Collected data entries
/---

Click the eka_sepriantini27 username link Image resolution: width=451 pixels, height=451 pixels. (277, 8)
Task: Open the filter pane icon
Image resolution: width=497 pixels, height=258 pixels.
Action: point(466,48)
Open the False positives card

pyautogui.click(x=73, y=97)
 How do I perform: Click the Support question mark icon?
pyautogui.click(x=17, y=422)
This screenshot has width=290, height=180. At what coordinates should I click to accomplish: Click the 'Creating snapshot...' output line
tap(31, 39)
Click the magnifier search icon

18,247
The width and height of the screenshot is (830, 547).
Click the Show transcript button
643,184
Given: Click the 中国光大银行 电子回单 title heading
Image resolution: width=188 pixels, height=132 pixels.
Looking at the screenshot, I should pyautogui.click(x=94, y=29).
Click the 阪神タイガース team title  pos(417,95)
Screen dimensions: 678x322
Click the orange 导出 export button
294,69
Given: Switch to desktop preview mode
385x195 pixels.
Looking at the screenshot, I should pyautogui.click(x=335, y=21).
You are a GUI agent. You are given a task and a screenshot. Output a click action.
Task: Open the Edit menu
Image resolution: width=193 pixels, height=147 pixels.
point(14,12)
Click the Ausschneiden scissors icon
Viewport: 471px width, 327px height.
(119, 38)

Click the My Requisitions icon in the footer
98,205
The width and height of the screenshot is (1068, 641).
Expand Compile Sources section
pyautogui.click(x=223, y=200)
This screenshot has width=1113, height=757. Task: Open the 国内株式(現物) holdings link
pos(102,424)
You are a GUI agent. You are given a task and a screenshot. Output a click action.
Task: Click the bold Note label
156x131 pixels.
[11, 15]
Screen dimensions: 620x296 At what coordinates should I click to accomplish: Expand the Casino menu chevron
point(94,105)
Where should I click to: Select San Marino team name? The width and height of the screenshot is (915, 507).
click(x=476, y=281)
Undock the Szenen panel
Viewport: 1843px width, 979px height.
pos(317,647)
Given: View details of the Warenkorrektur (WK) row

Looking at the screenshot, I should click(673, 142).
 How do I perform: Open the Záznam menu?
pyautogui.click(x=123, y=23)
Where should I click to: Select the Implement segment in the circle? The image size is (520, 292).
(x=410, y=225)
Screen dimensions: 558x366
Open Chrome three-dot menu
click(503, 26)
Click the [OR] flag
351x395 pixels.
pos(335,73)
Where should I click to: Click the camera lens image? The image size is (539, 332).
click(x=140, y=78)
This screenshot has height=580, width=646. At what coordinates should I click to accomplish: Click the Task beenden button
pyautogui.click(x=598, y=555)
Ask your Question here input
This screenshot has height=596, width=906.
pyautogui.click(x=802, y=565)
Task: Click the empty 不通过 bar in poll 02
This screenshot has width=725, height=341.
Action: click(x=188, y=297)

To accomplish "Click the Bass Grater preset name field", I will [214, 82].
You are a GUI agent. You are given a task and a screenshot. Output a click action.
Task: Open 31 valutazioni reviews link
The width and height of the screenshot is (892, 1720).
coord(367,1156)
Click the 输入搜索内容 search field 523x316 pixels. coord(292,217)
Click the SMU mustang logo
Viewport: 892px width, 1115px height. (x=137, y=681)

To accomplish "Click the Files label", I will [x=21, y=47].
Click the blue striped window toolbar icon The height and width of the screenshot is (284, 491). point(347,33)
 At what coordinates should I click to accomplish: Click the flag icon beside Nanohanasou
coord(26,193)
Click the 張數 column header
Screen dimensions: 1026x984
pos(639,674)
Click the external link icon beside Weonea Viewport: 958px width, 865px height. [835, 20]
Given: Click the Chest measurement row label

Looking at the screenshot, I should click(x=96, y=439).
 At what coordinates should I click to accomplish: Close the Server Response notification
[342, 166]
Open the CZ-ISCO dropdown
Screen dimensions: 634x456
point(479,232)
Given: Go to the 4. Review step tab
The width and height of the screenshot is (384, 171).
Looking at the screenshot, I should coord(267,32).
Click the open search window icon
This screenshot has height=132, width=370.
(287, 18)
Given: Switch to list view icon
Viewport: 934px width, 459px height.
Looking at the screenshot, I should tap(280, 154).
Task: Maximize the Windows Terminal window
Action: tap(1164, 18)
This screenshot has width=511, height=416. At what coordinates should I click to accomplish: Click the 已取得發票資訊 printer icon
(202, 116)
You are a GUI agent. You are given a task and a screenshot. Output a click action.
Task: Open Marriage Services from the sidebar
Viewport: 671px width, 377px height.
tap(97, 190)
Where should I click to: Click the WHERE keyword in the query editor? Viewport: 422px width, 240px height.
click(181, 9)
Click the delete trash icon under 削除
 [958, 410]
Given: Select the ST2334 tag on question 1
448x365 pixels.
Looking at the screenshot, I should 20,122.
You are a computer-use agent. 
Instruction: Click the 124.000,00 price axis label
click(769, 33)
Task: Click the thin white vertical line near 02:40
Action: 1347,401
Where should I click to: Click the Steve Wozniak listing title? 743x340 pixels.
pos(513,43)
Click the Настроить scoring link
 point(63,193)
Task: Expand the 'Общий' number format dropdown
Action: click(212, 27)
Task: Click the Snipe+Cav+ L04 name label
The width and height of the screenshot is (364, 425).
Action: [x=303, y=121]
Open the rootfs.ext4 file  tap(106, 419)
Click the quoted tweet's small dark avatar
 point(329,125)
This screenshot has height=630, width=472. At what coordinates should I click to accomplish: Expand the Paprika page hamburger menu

\---

Instructions to follow
Write the records out again. Each one must match exactly.

Solution
Click the eka_sepriantini27 username link Image resolution: width=451 pixels, height=451 pixels. (277, 8)
Task: Open the filter pane icon
Image resolution: width=497 pixels, height=258 pixels.
Action: point(466,48)
Open the False positives card

pyautogui.click(x=73, y=97)
 How do I perform: Click the Support question mark icon?
pyautogui.click(x=17, y=422)
This screenshot has width=290, height=180. At what coordinates should I click to accomplish: Click the 'Creating snapshot...' output line
tap(31, 39)
Click the magnifier search icon

18,247
The width and height of the screenshot is (830, 547).
Click the Show transcript button
643,184
Given: Click the 中国光大银行 电子回单 title heading
Image resolution: width=188 pixels, height=132 pixels.
Looking at the screenshot, I should pyautogui.click(x=94, y=29).
Click the 阪神タイガース team title  pos(417,95)
Screen dimensions: 678x322
Click the orange 导出 export button
294,69
Given: Switch to desktop preview mode
385x195 pixels.
Looking at the screenshot, I should pyautogui.click(x=335, y=21).
You are a GUI agent. You are given a task and a screenshot. Output a click action.
Task: Open the Edit menu
Image resolution: width=193 pixels, height=147 pixels.
point(14,12)
Click the Ausschneiden scissors icon
Viewport: 471px width, 327px height.
(119, 38)

Click the My Requisitions icon in the footer
98,205
The width and height of the screenshot is (1068, 641).
Expand Compile Sources section
pyautogui.click(x=223, y=200)
This screenshot has width=1113, height=757. Task: Open the 国内株式(現物) holdings link
pos(102,424)
You are a GUI agent. You are given a task and a screenshot. Output a click action.
Task: Click the bold Note label
156x131 pixels.
[11, 15]
Screen dimensions: 620x296 At what coordinates should I click to accomplish: Expand the Casino menu chevron
point(94,105)
Where should I click to: Select San Marino team name? The width and height of the screenshot is (915, 507).
click(x=476, y=281)
Undock the Szenen panel
Viewport: 1843px width, 979px height.
pos(317,647)
Given: View details of the Warenkorrektur (WK) row

Looking at the screenshot, I should click(673, 142).
 How do I perform: Open the Záznam menu?
pyautogui.click(x=123, y=23)
Where should I click to: Select the Implement segment in the circle? The image size is (520, 292).
(x=410, y=225)
Screen dimensions: 558x366
Open Chrome three-dot menu
click(503, 26)
Click the [OR] flag
351x395 pixels.
pos(335,73)
Where should I click to: Click the camera lens image? The image size is (539, 332).
click(x=140, y=78)
This screenshot has height=580, width=646. At what coordinates should I click to accomplish: Click the Task beenden button
pyautogui.click(x=598, y=555)
Ask your Question here input
This screenshot has height=596, width=906.
pyautogui.click(x=802, y=565)
Task: Click the empty 不通过 bar in poll 02
This screenshot has width=725, height=341.
Action: click(x=188, y=297)

To accomplish "Click the Bass Grater preset name field", I will [214, 82].
You are a GUI agent. You are given a task and a screenshot. Output a click action.
Task: Open 31 valutazioni reviews link
The width and height of the screenshot is (892, 1720).
coord(367,1156)
Click the 输入搜索内容 search field 523x316 pixels. coord(292,217)
Click the SMU mustang logo
Viewport: 892px width, 1115px height. (x=137, y=681)

To accomplish "Click the Files label", I will [x=21, y=47].
Click the blue striped window toolbar icon The height and width of the screenshot is (284, 491). point(347,33)
 At what coordinates should I click to accomplish: Click the flag icon beside Nanohanasou
coord(26,193)
Click the 張數 column header
Screen dimensions: 1026x984
pos(639,674)
Click the external link icon beside Weonea Viewport: 958px width, 865px height. [835, 20]
Given: Click the Chest measurement row label

Looking at the screenshot, I should click(x=96, y=439).
 At what coordinates should I click to accomplish: Close the Server Response notification
[342, 166]
Open the CZ-ISCO dropdown
Screen dimensions: 634x456
point(479,232)
Given: Go to the 4. Review step tab
The width and height of the screenshot is (384, 171).
Looking at the screenshot, I should coord(267,32).
Click the open search window icon
This screenshot has height=132, width=370.
(287, 18)
Given: Switch to list view icon
Viewport: 934px width, 459px height.
Looking at the screenshot, I should tap(280, 154).
Task: Maximize the Windows Terminal window
Action: tap(1164, 18)
This screenshot has width=511, height=416. At what coordinates should I click to accomplish: Click the 已取得發票資訊 printer icon
(202, 116)
You are a GUI agent. You are given a task and a screenshot. Output a click action.
Task: Open Marriage Services from the sidebar
Viewport: 671px width, 377px height.
tap(97, 190)
Where should I click to: Click the WHERE keyword in the query editor? Viewport: 422px width, 240px height.
click(181, 9)
Click the delete trash icon under 削除
 [958, 410]
Given: Select the ST2334 tag on question 1
448x365 pixels.
Looking at the screenshot, I should 20,122.
You are a computer-use agent. 
Instruction: Click the 124.000,00 price axis label
click(769, 33)
Task: Click the thin white vertical line near 02:40
Action: 1347,401
Where should I click to: Click the Steve Wozniak listing title? 743x340 pixels.
pos(513,43)
Click the Настроить scoring link
 point(63,193)
Task: Expand the 'Общий' number format dropdown
Action: click(212, 27)
Task: Click the Snipe+Cav+ L04 name label
The width and height of the screenshot is (364, 425).
Action: [x=303, y=121]
Open the rootfs.ext4 file  tap(106, 419)
Click the quoted tweet's small dark avatar
 point(329,125)
This screenshot has height=630, width=472. At what coordinates should I click to accomplish: Expand the Paprika page hamburger menu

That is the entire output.